Part of the argument for a P2P strategy is that current HIE is too expensive if you can even do it. I say ESB based HIE is less expensive than the support of P2P because of reuse and we do it every single day.

Essentially, I only see 3 possible ways to support electronic HIE:
  1. You build on a single standard and never change it so that P2P is inexpensive but is not adaptive to change or extensible for new solutions.
  2. You allow change but still want P2P so everyone runs an ESB and everyone supports every version of every standard and they need to tightly-couple to their trading partners by knowing what standard they support and transforming to that standard.
  3. You have a community service bus, an "HIE the noun", and thus you benefit from reuse. Everyone has one integration with the ESB rather than with each other. And you benefit from abstraction. You don't need to know how your trading partners can send or receive data, the HIE takes care of the transformation.

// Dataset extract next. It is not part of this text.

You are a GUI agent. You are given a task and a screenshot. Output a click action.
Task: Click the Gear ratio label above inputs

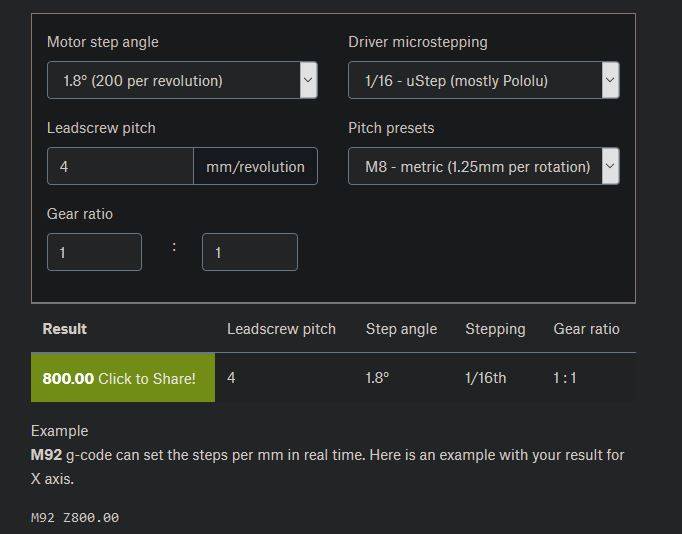click(x=80, y=214)
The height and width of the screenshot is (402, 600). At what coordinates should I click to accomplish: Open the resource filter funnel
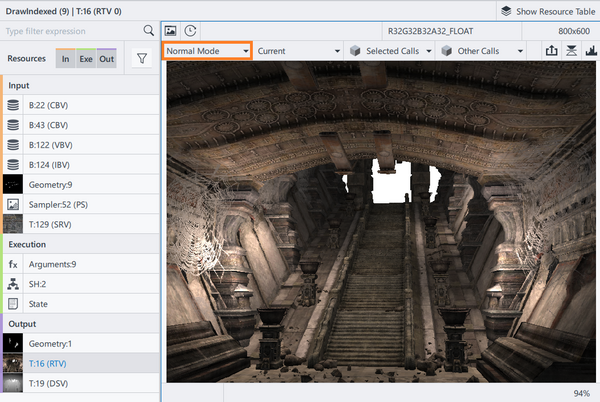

If option one were a reasonable model, we would all be running Version 1 of just about everything. So logically, that is not going to happen. Option two is what option one leads to once you realize standards version and get replaced. Option three is the cost saving alternative to two where you centralize the abstraction as a service. That abstraction service is called HIE and it is generally provided by RHIOs in the parts of the country that have successfully matured this service. So what is the argument for P2P being less expensive again if it results in every system having to be an ESB and everyone having to know how what their trading partners can support?